Blunting adverse effects of endotracheal intubation and provision of a rapid technique are still a dilemma in parturients. Increasing the depth of anesthesia can blunt these deleterious effects; however, changes in concentration of anesthetic agents in blood and at effector sites occur slowly in relation to the onset and offset of airway stimuli and hemodynamic responses. In addition, pharmacologic intervention such as opioids might depress cardiovascular system resulting in undesired hypotension and bradycardia. Besides, it can have deleterious respiratory effects on fetus. Therefore, it is generally suggested to administer opioids after the delivery. Another approach to reduce cardiovascular response to tracheal intubation is to modify the technique of tracheal intubation.
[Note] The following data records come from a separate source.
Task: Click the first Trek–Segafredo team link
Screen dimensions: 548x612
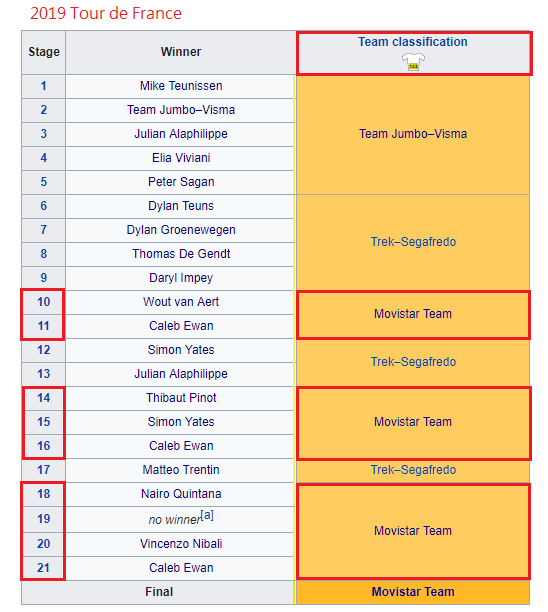Action: [x=413, y=242]
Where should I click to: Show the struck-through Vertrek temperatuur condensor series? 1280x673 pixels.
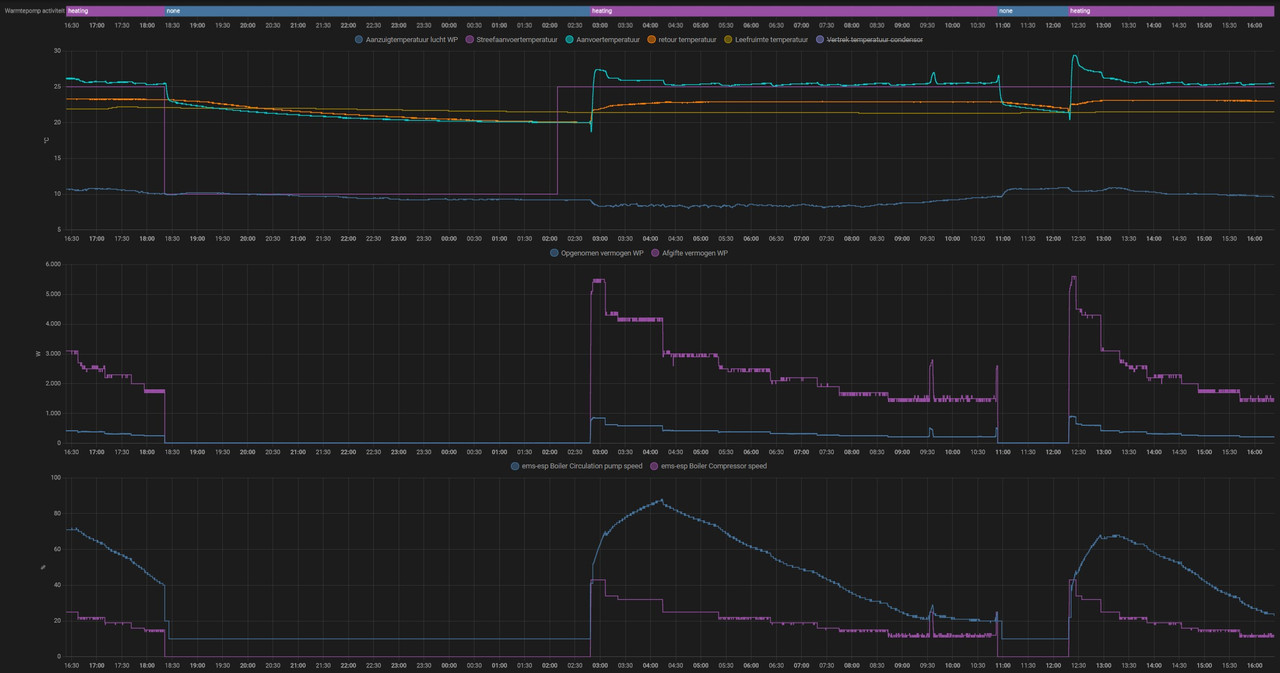[x=875, y=40]
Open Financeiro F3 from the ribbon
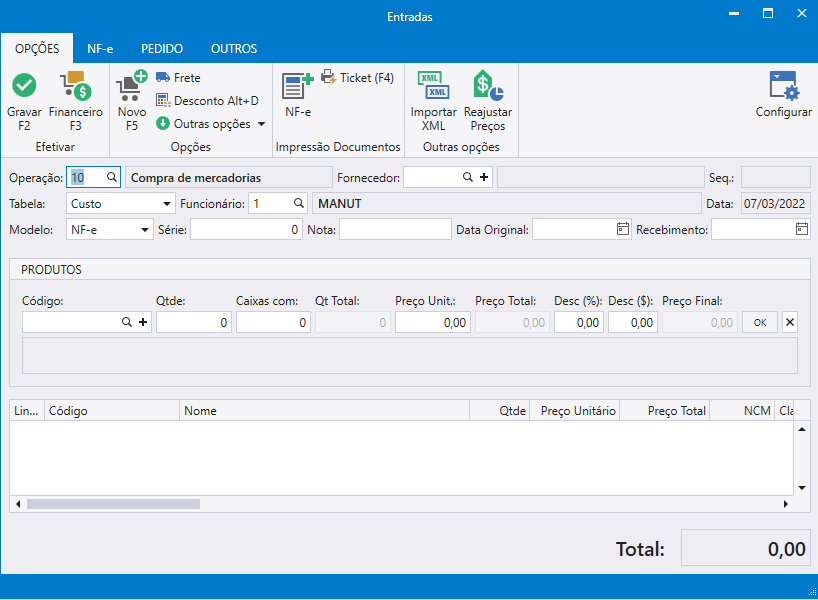Image resolution: width=818 pixels, height=600 pixels. coord(76,101)
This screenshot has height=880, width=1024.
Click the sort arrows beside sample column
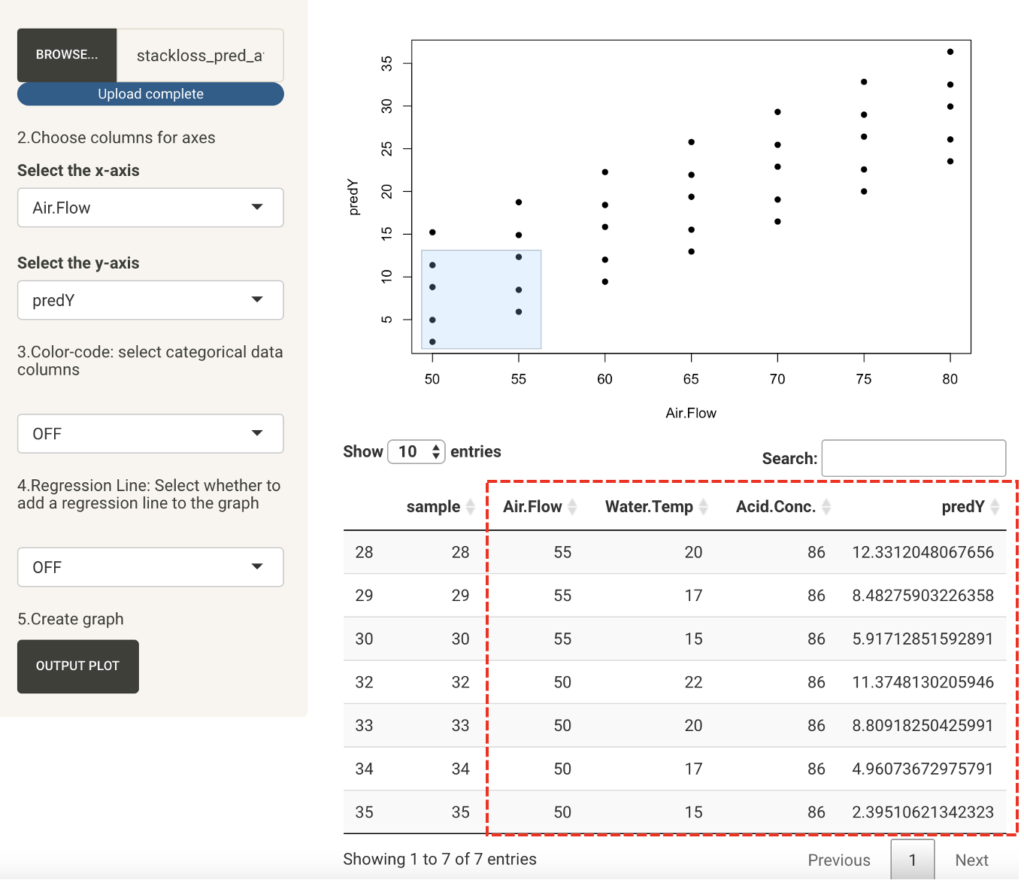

It has been suggested that general anesthesia of clinical standard depth can effectively suppress the pressor response, but not the tachycardia response to orotracheal intubation using a Glidescope (7). Although our patients demonstrated better hemodynamic effects in the first few minutes after intubation in the GVL group, parameters returned to baseline after 4 minutes in the both groups, which is not of clinical importance. Furthermore, these changes did not affect fetus. Our results are similar to those of Dashti et al. who demonstrated better hemodynamic responses with GVL than MDL in untreated patients with hypertension (13). This in contrast to Xue et al. and Zhang et al. (9, 10) and Pournajafian et al. (14) who demonstrated similar hemodynamic stability following oral endotracheal intubation using GVL than MD group. Furthermore, Zhang et al. demonstrated similar hemodynamic response to orotracheal intubation with either fiberoptic broncoscope or GlideScope videolaryngoscope (10). Similarly, the pressor response to nasal tracheal intubation (NTI) has been reported to be similar with GSVL and MDL. Nevertheless, the tachycardia response to NTI was less and of a shorter duration when using GSVL than MDL (15).
In summary, we concluded that endotracheal intubation is associated with similar hemodynamic changes and fetal outcome with GVL and MDL in parturients undergoing cesarean section.